Re: [PATCH v11 0/6] mm / virtio: Provide support for unused page reporting
From: David Hildenbrand
Date: Tue Oct 01 2019 - 11:35:20 EST
On 01.10.19 17:29, Alexander Duyck wrote:
> This series provides an asynchronous means of reporting to a hypervisor
> that a guest page is no longer in use and can have the data associated
> with it dropped. To do this I have implemented functionality that allows
> for what I am referring to as unused page reporting. The advantage of
> unused page reporting is that we can support a significant amount of
> memory over-commit with improved performance as we can avoid having to
> write/read memory from swap as the VM will instead actively participate
> in freeing unused memory so it doesn't have to be written.
>
> The functionality for this is fairly simple. When enabled it will allocate
> statistics to track the number of reported pages in a given free area.

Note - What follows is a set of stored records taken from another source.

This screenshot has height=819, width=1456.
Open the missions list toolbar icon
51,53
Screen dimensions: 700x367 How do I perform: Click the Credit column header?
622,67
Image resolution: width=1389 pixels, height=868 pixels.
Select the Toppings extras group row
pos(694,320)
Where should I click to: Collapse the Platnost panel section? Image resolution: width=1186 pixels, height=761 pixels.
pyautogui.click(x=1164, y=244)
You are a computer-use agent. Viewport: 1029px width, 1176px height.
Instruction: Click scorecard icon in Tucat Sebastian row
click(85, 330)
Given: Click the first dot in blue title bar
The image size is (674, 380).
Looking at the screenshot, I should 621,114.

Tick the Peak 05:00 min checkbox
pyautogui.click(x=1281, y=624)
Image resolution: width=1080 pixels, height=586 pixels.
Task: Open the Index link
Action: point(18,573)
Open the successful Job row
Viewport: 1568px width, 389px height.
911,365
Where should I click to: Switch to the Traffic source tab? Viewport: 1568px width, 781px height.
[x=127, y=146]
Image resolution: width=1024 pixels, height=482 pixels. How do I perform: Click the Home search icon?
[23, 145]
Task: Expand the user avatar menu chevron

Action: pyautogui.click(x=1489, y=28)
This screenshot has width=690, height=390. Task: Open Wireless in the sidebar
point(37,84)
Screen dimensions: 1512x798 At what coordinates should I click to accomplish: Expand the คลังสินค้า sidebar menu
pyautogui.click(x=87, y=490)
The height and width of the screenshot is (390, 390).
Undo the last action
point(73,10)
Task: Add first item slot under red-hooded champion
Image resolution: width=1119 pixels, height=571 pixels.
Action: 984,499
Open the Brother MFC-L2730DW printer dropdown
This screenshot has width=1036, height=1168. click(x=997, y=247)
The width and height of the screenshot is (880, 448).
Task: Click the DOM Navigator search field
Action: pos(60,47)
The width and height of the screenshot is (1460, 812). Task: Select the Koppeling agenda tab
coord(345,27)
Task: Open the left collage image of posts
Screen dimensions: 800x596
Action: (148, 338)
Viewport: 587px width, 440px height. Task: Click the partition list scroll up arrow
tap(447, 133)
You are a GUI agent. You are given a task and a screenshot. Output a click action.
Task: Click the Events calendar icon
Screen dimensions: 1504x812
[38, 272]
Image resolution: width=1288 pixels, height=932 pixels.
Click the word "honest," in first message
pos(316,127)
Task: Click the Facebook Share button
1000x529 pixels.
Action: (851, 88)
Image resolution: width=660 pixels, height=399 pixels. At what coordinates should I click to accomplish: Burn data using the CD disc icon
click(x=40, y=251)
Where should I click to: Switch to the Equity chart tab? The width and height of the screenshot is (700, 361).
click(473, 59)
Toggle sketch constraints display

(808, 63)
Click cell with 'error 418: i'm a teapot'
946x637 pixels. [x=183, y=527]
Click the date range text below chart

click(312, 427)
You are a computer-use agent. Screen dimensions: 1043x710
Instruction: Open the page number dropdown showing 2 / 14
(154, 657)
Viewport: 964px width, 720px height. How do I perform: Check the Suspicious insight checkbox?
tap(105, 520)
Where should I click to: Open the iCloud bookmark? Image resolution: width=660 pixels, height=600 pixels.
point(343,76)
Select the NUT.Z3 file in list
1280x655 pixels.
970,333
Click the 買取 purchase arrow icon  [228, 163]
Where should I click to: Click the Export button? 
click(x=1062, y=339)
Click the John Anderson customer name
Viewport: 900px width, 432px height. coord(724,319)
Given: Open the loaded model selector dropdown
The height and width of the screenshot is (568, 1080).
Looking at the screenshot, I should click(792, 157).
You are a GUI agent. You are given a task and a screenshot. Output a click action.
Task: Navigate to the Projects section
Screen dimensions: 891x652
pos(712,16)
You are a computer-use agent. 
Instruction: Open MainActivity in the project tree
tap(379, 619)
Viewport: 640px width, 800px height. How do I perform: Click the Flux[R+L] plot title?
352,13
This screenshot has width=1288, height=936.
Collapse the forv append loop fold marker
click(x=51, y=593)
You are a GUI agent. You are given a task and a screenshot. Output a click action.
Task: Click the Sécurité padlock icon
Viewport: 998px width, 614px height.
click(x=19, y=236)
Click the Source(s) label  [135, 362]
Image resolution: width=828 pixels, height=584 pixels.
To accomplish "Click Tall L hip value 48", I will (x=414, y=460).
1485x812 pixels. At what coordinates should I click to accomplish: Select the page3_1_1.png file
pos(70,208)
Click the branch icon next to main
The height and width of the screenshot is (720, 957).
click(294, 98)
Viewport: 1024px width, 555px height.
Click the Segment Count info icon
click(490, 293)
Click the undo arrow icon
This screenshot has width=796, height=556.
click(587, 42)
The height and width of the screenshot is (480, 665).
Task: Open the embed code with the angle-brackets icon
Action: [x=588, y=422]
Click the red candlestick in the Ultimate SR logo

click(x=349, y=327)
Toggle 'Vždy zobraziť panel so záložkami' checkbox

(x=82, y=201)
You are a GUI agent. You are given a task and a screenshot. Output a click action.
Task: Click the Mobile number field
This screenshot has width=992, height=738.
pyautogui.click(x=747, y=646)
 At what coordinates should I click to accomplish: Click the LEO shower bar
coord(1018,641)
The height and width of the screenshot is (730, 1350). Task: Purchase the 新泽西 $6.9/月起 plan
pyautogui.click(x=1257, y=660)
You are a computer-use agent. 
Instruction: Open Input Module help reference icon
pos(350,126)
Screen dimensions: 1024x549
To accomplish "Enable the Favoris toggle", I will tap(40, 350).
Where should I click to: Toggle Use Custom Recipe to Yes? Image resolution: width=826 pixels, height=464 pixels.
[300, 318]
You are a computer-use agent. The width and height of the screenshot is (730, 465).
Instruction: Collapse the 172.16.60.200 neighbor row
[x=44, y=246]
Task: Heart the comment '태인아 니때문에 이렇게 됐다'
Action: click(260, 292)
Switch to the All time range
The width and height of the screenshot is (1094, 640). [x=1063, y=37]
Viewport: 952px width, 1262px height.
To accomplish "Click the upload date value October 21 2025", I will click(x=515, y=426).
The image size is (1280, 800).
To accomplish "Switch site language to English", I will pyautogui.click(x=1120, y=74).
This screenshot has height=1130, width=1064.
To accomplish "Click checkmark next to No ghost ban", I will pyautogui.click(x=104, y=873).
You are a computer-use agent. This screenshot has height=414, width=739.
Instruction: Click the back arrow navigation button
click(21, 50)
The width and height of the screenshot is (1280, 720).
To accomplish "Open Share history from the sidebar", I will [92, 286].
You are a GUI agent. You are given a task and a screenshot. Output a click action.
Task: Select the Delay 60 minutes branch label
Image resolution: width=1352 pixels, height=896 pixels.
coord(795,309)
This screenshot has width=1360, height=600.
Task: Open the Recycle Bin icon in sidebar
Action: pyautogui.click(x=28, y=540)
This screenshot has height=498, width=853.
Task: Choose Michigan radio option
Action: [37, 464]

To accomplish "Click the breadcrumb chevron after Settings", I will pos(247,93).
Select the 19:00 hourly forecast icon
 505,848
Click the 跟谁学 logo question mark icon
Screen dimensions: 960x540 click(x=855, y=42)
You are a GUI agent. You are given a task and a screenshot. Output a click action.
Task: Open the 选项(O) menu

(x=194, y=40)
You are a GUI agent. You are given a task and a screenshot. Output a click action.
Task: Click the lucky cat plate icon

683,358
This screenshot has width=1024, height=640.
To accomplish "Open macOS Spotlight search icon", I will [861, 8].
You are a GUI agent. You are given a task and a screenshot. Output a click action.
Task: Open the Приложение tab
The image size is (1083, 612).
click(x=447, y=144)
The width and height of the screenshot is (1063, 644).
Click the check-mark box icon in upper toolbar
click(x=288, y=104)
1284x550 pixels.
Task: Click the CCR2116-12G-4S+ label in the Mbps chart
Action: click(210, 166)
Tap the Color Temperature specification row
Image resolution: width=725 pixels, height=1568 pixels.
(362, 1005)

> When the number of free pages exceeds this value plus a high water value,
> currently 32, it will begin performing page reporting which consists of
> pulling non-reported pages off of the free lists of a given zone and
> placing them into a scatterlist. The scatterlist is then given to the page
> reporting device and it will perform the required action to make the pages
> "reported", in the case of virtio-balloon this results in the pages being
> madvised as MADV_DONTNEED. After this they are placed back on their
> original free list. If they are not merged in freeing an additional bit is
> set indicating that they are a "reported" buddy page instead of a standard
> buddy page. The cycle then repeats with additional non-reported pages
> being pulled until the free areas all consist of reported pages.
>
> In order to try and keep the time needed to find a non-reported page to
> a minimum we maintain a "reported_boundary" pointer. This pointer is used
> by the get_unreported_pages iterator to determine at what point it should
> resume searching for non-reported pages. In order to guarantee pages do
> not get past the scan I have modified add_to_free_list_tail so that it
> will not insert pages behind the reported_boundary. Doing this allows us
> to keep the overhead to a minimum as re-walking the list without the
> boundary will result in as much as 18% additional overhead on a 32G VM.
>
> If another process needs to perform a massive manipulation of the free
> list, such as compaction, it can either reset a given individual boundary
> which will push the boundary back to the list_head, or it can clear the
> bit indicating the zone is actively processing which will result in the
> reporting process resetting all of the boundaries for a given zone.
>
> I am leaving a number of things hard-coded such as limiting the lowest
> order processed to pageblock_order, and have left it up to the guest to
> determine what the limit is on how many pages it wants to allocate to
> process the hints. The upper limit for this is based on the size of the
> queue used to store the scatterlist.
>
> I wanted to avoid gaming the performance testing for this. As far as
> possible gain a significant performance improvement should be visible in
> cases where guests are forced to write/read from swap. As such, testing
> it would be more of a benchmark of copying a page from swap versus just
> allocating a zero page. I have been verifying that the memory is being
> freed using memhog to allocate all the memory on the guest, and then
> watching /proc/meminfo to verify the host sees the memory returned after
> the test completes.
>
> As far as possible regressions I have focused on cases where performing
> the hinting would be non-optimal, such as cases where the code isn't
> needed as memory is not over-committed, or the functionality is not in
> use. I have been using the will-it-scale/page_fault1 test running with 16
> vcpus and have modified it to use Transparent Huge Pages. With this I see
> almost no difference with the patches applied and the feature disabled.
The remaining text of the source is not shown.